**** DATA FOR THE TASK ****
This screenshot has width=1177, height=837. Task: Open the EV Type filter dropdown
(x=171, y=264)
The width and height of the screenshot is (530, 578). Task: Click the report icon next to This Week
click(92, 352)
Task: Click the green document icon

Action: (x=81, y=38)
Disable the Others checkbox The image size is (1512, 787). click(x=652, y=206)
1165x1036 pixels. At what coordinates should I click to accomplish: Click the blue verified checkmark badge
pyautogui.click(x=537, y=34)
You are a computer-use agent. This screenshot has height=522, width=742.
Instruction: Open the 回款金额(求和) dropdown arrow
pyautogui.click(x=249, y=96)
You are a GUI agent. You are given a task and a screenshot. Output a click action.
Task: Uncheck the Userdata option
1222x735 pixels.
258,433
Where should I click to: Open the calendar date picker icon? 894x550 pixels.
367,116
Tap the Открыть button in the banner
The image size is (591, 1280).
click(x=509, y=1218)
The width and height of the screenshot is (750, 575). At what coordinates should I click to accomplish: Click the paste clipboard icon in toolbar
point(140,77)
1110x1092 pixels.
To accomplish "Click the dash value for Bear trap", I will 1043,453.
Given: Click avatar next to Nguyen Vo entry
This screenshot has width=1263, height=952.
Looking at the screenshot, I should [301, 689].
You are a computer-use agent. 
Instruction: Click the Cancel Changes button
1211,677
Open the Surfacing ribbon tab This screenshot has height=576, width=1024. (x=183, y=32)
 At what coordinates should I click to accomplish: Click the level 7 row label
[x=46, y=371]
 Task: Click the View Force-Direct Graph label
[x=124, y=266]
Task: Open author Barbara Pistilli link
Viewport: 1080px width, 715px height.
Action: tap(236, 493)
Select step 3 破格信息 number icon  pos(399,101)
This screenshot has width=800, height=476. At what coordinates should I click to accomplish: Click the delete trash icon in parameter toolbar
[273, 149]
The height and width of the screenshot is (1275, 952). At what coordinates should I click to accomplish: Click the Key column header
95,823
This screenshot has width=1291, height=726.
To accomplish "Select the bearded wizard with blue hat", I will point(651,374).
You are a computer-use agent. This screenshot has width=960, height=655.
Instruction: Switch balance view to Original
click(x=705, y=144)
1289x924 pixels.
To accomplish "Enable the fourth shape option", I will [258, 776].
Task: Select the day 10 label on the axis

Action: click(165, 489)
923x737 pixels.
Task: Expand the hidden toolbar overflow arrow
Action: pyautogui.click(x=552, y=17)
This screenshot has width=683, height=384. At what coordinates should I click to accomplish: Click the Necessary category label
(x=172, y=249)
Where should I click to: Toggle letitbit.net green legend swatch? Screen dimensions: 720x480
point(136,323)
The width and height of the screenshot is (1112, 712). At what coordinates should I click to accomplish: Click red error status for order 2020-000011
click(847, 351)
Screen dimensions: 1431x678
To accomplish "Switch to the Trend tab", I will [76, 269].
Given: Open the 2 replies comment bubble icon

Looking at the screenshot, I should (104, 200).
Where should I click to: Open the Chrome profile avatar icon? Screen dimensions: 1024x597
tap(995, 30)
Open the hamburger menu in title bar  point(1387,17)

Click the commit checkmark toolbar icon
****
EXERCISE
What must be transcribed is the run of lines from the one containing "Where should I click to: Open the Chrome" to the last line of the data above, inclusive, and only that.

ANSWER TO THIS EXERCISE
Where should I click to: Open the Chrome profile avatar icon? Screen dimensions: 1024x597
tap(995, 30)
Open the hamburger menu in title bar  point(1387,17)

Click the commit checkmark toolbar icon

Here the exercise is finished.